Fannie and Freddie know that they shouldn’t be reselling these defective loan pools that didn’t comply with their selling and servicing standards- but they will sell off the toxic pools while under government conservatorship and when it ends, they will likely be reestablished as private corporations with enough distance from the fraudulent sales, that everyone will be protected except the small investors and taxpers who takes the hit.

11 Responses

  1. Interesting comment, Hammertime! Are they aware and do not care about the status? It’s all about passing the buck through the lens of unjust enrichment….at the expense of the unsuspecting taxpaying consumer! What is their overall purpose[FANNIE and Freddie] anyway? To keep banks afloat, no matter what or how these loans are originated? Where are the checks & balances, accountability, ethical considerations?
    FANNIE/FREDDIE prove themselves no more scrupulous than these TBTF banks.

  2. Res Judicata does not Trump Jurisdiction.

  3. @Ian: I had the occasion to actually speak to a so-called manager(Regis) at Freddie Mac some years ago. I completely agree with your assessment! I escalated my concerns to Regis’ manager who had the job title of Director. Her name escapes me but the lasting negative impression she left does not. Surely these must be the final days!!

  4. When banks are backed by FNMA on mortgages they’ve been told were fraudulently obtained, and sell them to FNMA as new owner, who sells them again, all the while original bank[BOA] got paid, knowing id theft and fraud, wha about the consumer who reports that fraud first to BOA? Left to pay or continue paying for loan never assumed and they then have right to foreclose when owner decides to stop being a patsy?

    How does the govt allow this to happen and banks are fully aware as well? Banks told its fraudulent, sell it off to someone else who continues chain of sales…….
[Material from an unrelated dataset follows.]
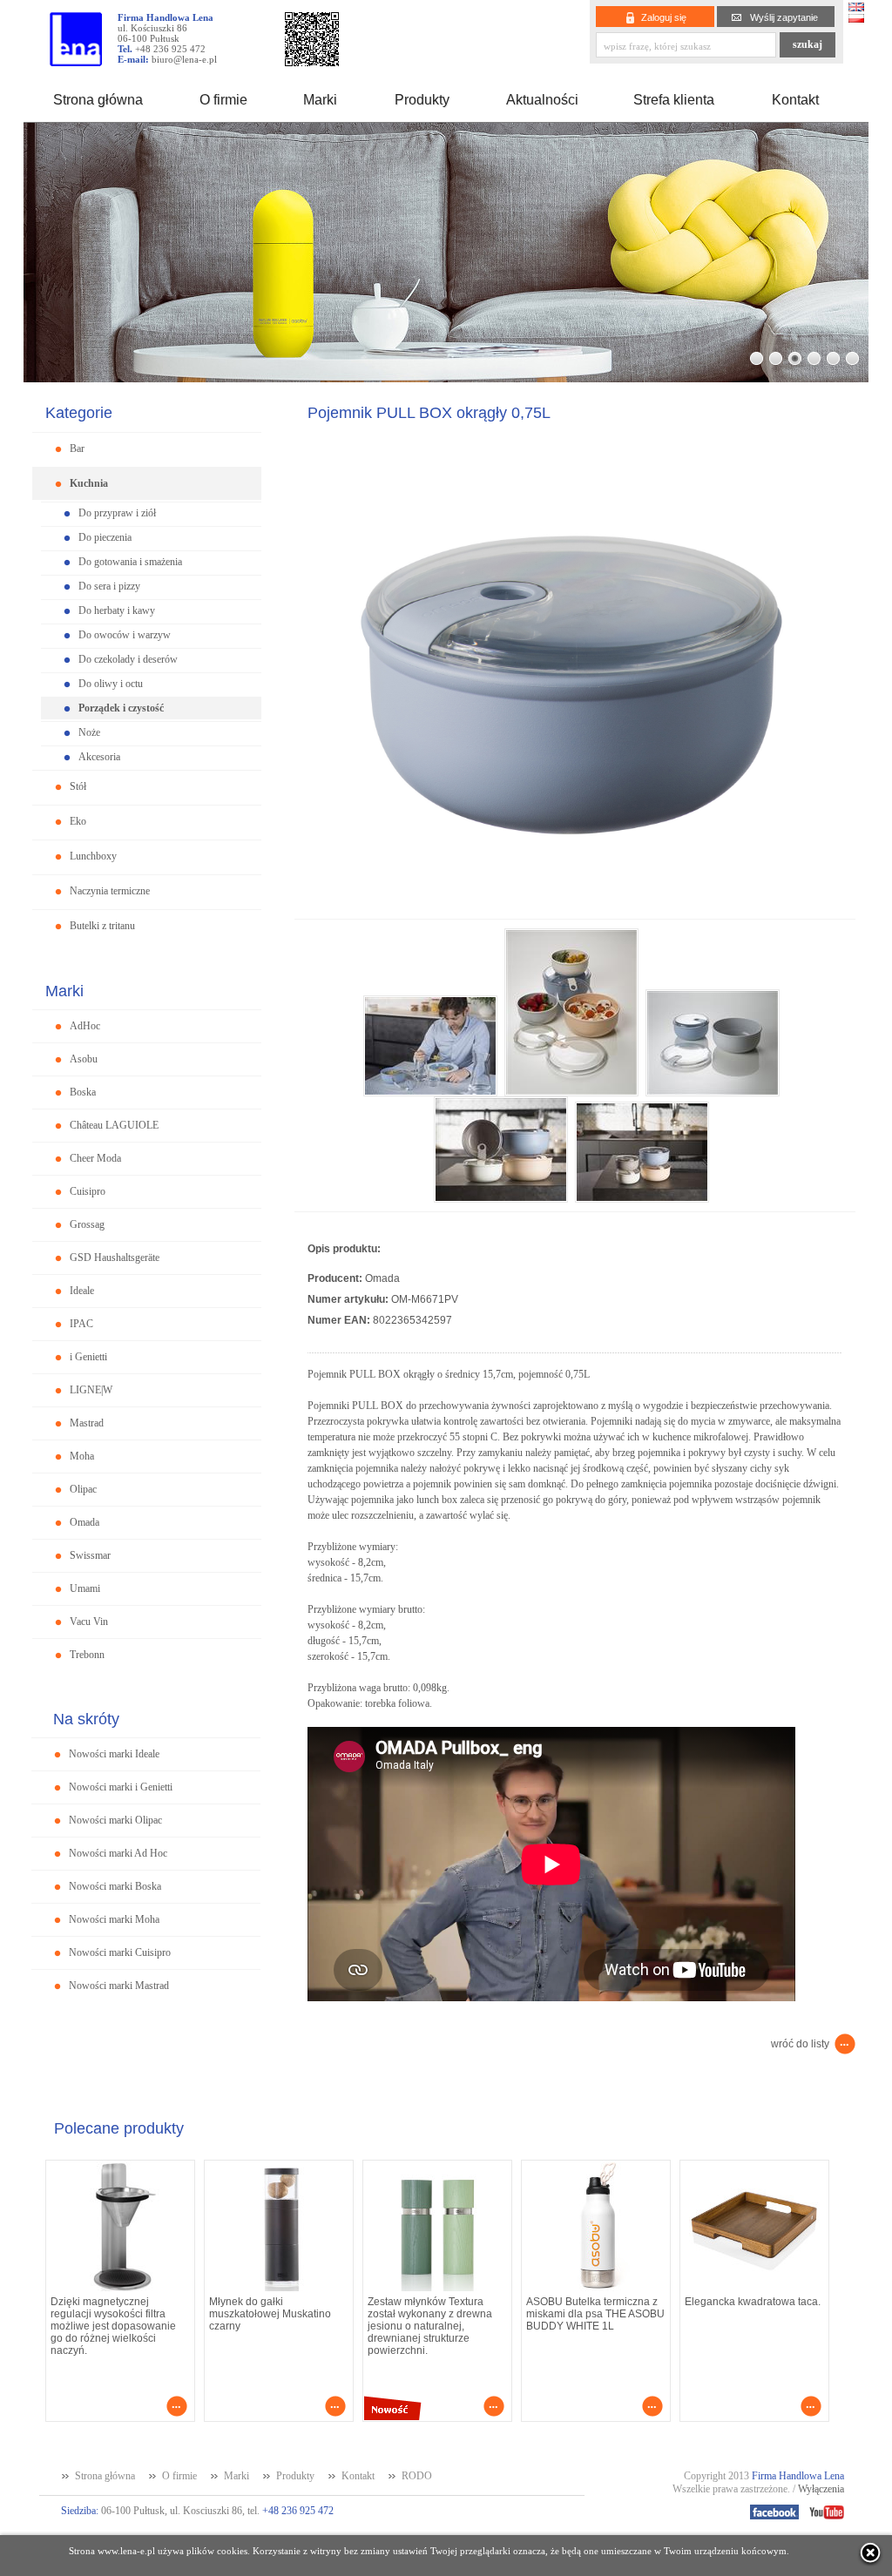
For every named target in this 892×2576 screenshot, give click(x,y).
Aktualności (542, 99)
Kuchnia (89, 483)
  5. So, mortgages that list FNMA as ‘plaintiff’ and yet since owned/purchased by MTGLQ is no standing argument and essentially illegal or unethical at the least?
    How do homeowners fight back from this fake ownership?

  6. Has anyone here ever had the occasion to speak w anyone at Fannie or Freddie on the phone, or in person?
    While it has long been said that Fannie and Freddie are a full-employment scheme for minorities, when you speak with anyone there you start wondering “where do these people
    Come from? How do they even have jobs ?
    What is their IQ? Why were they never taught or trained to speak properly?
    It’s no wonder those places are both so screwed up. Hiring people who don’t have a clue as to what they are doing is a preplanned means of keeping taxpayers and or homeowners in the dark.

  7. […] « Fannie & Freddie Repackage Defective Loans and sell them to Naive Investors.ACLU: Debt Collection Companies Have Hijacked the Justice System » […]

  8. Reblogged this on California freelance paralegal and commented:
    i agree that the government should get out of the housing market entirely and that the free market would come up with innovative solutions but for the politically connected and wealthy that are making huge profits from the present system.

  9. FANNIE AND FREDDIE SHOULD BE BARRED FROM SELLING OFF ANY NON PERFORMING LOAN!!!!! It is “Non Performing ” for a REASON!!!

  10. Reblogged this on Deadly Clear and commented:
    Unfortunately, the investors are not naive. This is basically paper laundering. It has to stop because it is attached to fraudulent documents coast to coast.

  11. Are these investors, non profits buying the idea everything’s been fixed? Either negligence on investor’s part or next level of deception for coming crash.